┌──
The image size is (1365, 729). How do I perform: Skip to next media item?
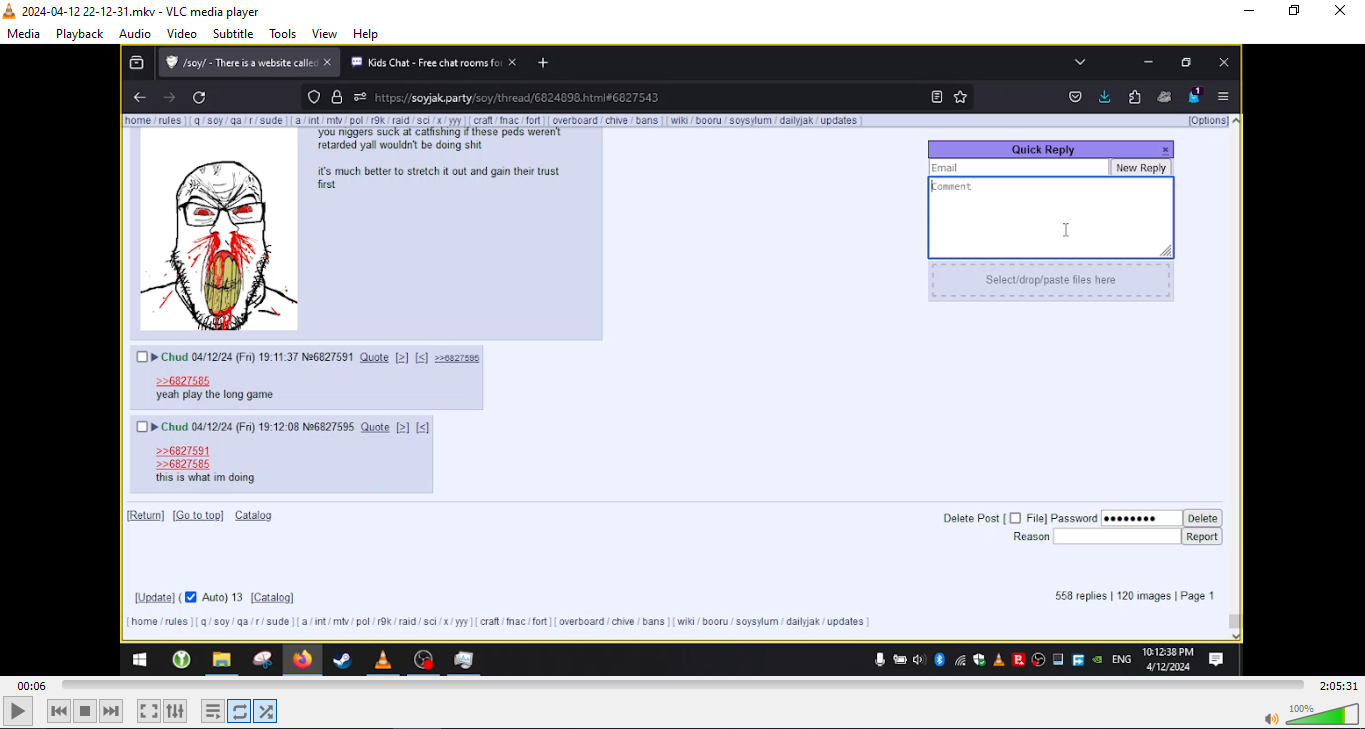111,711
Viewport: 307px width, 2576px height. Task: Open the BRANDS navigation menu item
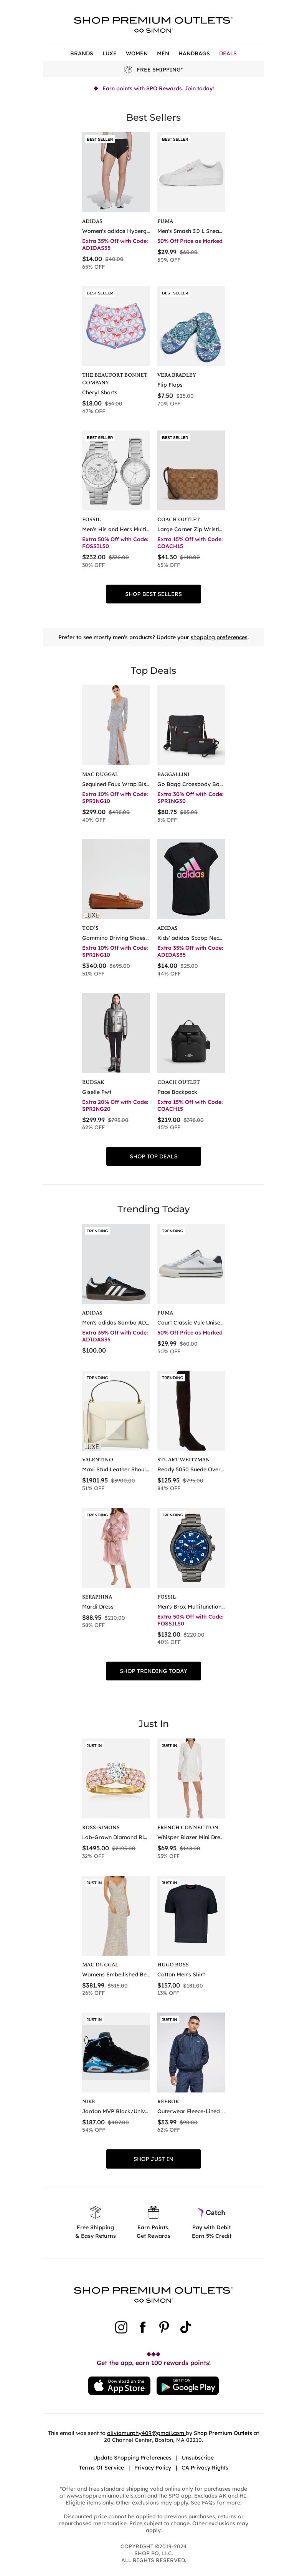[82, 53]
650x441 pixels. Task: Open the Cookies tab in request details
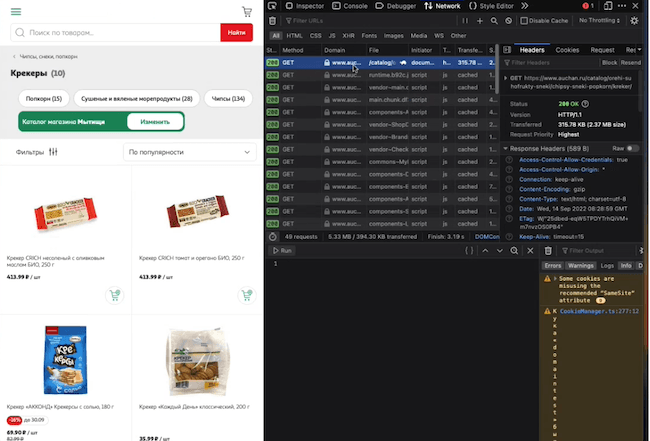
└──
▸ What is expected
What is needed is a word-for-word restatement of the entries, minus any pictures.

▸ Written response
The image size is (1365, 729). How do I perform: Skip to next media item?
111,711
Viewport: 307px width, 2576px height. Task: Open the BRANDS navigation menu item
[82, 53]
650x441 pixels. Task: Open the Cookies tab in request details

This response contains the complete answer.